What you will do: Repeat all entries exactly.

Material for this exercise:
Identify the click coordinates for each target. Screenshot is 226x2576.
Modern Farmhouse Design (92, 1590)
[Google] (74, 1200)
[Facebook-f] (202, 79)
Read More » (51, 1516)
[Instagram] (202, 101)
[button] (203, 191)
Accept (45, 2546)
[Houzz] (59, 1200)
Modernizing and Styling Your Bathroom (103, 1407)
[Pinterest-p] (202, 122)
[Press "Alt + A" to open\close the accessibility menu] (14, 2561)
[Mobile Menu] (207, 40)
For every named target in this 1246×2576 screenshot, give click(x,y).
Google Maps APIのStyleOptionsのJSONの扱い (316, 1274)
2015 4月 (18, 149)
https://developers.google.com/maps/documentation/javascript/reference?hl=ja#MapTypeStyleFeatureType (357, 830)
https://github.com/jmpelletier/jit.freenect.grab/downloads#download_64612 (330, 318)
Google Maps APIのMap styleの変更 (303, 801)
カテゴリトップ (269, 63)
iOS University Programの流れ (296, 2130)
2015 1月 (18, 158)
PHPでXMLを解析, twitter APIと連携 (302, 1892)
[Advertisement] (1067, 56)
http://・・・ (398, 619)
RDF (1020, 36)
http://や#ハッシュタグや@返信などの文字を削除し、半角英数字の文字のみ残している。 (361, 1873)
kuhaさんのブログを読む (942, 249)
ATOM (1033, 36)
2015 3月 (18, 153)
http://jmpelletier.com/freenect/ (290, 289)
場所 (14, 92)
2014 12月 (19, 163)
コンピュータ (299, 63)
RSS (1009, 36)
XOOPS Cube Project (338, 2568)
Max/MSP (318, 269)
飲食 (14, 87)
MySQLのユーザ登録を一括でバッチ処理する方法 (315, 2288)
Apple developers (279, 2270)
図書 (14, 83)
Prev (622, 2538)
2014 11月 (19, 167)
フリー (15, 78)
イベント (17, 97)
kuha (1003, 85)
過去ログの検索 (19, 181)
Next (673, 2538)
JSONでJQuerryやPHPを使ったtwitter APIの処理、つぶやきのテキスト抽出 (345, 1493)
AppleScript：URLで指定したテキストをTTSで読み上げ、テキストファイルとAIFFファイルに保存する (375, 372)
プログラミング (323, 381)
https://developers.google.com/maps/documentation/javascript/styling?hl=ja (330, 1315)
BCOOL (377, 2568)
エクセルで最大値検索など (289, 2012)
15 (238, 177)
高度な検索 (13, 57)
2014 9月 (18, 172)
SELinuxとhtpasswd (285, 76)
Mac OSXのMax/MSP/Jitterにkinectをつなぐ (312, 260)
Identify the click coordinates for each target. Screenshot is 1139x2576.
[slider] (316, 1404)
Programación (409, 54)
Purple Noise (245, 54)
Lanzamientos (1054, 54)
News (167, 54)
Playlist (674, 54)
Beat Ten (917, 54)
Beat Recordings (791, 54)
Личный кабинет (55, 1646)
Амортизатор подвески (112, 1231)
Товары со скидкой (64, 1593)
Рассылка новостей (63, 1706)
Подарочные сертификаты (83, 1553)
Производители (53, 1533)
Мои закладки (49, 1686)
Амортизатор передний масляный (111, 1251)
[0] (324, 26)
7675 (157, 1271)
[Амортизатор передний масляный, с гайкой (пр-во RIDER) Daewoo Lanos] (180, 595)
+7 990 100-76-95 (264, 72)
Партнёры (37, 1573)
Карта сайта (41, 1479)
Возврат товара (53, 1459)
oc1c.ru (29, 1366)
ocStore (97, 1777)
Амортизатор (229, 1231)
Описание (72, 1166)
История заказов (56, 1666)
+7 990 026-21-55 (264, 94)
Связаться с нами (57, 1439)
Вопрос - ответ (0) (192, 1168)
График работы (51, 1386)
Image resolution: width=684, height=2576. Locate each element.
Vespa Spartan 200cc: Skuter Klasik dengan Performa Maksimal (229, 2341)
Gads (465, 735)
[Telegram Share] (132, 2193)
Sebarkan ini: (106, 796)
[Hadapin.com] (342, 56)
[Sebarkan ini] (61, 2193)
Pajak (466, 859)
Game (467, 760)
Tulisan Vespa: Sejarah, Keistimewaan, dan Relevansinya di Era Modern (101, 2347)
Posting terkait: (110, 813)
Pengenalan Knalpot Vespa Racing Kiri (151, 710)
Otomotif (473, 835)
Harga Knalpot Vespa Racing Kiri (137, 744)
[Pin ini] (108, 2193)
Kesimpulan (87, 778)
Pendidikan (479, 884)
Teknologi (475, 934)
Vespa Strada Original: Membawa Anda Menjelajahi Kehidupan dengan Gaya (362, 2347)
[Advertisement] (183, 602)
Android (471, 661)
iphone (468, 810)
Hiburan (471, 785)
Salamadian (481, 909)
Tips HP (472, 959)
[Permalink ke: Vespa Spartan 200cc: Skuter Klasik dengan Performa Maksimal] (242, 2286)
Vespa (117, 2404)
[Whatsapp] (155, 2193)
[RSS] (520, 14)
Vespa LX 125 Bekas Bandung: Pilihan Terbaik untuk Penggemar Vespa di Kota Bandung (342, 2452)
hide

Response for this exercise:
Identify the click coordinates for each target. Screenshot is 226x2576.
Modern Farmhouse Design (92, 1590)
[Google] (74, 1200)
[Facebook-f] (202, 79)
Read More » (51, 1516)
[Instagram] (202, 101)
[button] (203, 191)
Accept (45, 2546)
[Houzz] (59, 1200)
Modernizing and Styling Your Bathroom (103, 1407)
[Pinterest-p] (202, 122)
[Press "Alt + A" to open\close the accessibility menu] (14, 2561)
[Mobile Menu] (207, 40)
For every named target in this 1246×2576 screenshot, give click(x,y).
Google Maps APIのStyleOptionsのJSONの扱い (316, 1274)
2015 4月 (18, 149)
https://developers.google.com/maps/documentation/javascript/reference?hl=ja#MapTypeStyleFeatureType (357, 830)
https://github.com/jmpelletier/jit.freenect.grab/downloads#download_64612 (330, 318)
Google Maps APIのMap styleの変更 (303, 801)
カテゴリトップ (269, 63)
iOS University Programの流れ (296, 2130)
2015 1月 (18, 158)
PHPでXMLを解析, twitter APIと連携 (302, 1892)
[Advertisement] (1067, 56)
http://・・・ (398, 619)
RDF (1020, 36)
http://や#ハッシュタグや@返信などの文字を削除し、半角英数字の文字のみ残している。 (361, 1873)
kuhaさんのブログを読む (942, 249)
ATOM (1033, 36)
2015 3月 (18, 153)
http://jmpelletier.com/freenect/ (290, 289)
場所 (14, 92)
2014 12月 (19, 163)
コンピュータ (299, 63)
RSS (1009, 36)
XOOPS Cube Project (338, 2568)
Max/MSP (318, 269)
飲食 (14, 87)
MySQLのユーザ登録を一括でバッチ処理する方法 (315, 2288)
Apple developers (279, 2270)
図書 (14, 83)
Prev (622, 2538)
2014 11月 (19, 167)
フリー (15, 78)
イベント (17, 97)
kuha (1003, 85)
過去ログの検索 (19, 181)
Next (673, 2538)
JSONでJQuerryやPHPを使ったtwitter APIの処理、つぶやきのテキスト抽出 (345, 1493)
AppleScript：URLで指定したテキストをTTSで読み上げ、テキストファイルとAIFFファイルに保存する (375, 372)
プログラミング (323, 381)
https://developers.google.com/maps/documentation/javascript/styling?hl=ja (330, 1315)
BCOOL (377, 2568)
エクセルで最大値検索など (289, 2012)
15 (238, 177)
高度な検索 (13, 57)
2014 9月 (18, 172)
SELinuxとhtpasswd (285, 76)
Mac OSXのMax/MSP/Jitterにkinectをつなぐ (312, 260)
Identify the click coordinates for each target. Screenshot is 1139x2576.
[slider] (316, 1404)
Programación (409, 54)
Purple Noise (245, 54)
Lanzamientos (1054, 54)
News (167, 54)
Playlist (674, 54)
Beat Ten (917, 54)
Beat Recordings (791, 54)
Личный кабинет (55, 1646)
Амортизатор подвески (112, 1231)
Товары со скидкой (64, 1593)
Рассылка новостей (63, 1706)
Подарочные сертификаты (83, 1553)
Производители (53, 1533)
Мои закладки (49, 1686)
Амортизатор передний масляный (111, 1251)
[0] (324, 26)
7675 (157, 1271)
[Амортизатор передний масляный, с гайкой (пр-во RIDER) Daewoo Lanos] (180, 595)
+7 990 100-76-95 (264, 72)
Партнёры (37, 1573)
Карта сайта (41, 1479)
Возврат товара (53, 1459)
oc1c.ru (29, 1366)
ocStore (97, 1777)
Амортизатор (229, 1231)
Описание (72, 1166)
История заказов (56, 1666)
+7 990 026-21-55 (264, 94)
Связаться с нами (57, 1439)
Вопрос - ответ (0) (192, 1168)
График работы (51, 1386)
Image resolution: width=684, height=2576. Locate each element.
Vespa Spartan 200cc: Skuter Klasik dengan Performa Maksimal (229, 2341)
Gads (465, 735)
[Telegram Share] (132, 2193)
Sebarkan ini: (106, 796)
[Hadapin.com] (342, 56)
[Sebarkan ini] (61, 2193)
Pajak (466, 859)
Game (467, 760)
Tulisan Vespa: Sejarah, Keistimewaan, dan Relevansinya di Era Modern (101, 2347)
Posting terkait: (110, 813)
Pengenalan Knalpot Vespa Racing Kiri (151, 710)
Otomotif (473, 835)
Harga Knalpot Vespa Racing Kiri (137, 744)
[Pin ini] (108, 2193)
Kesimpulan (87, 778)
Pendidikan (479, 884)
Teknologi (475, 934)
Vespa Strada Original: Membawa Anda Menjelajahi Kehidupan dengan Gaya (362, 2347)
[Advertisement] (183, 602)
Android (471, 661)
iphone (468, 810)
Hiburan (471, 785)
Salamadian (481, 909)
Tips HP (472, 959)
[Permalink ke: Vespa Spartan 200cc: Skuter Klasik dengan Performa Maksimal] (242, 2286)
Vespa (117, 2404)
[Whatsapp] (155, 2193)
[RSS] (520, 14)
Vespa LX 125 Bekas Bandung: Pilihan Terbaik untuk Penggemar Vespa di Kota Bandung (342, 2452)
hide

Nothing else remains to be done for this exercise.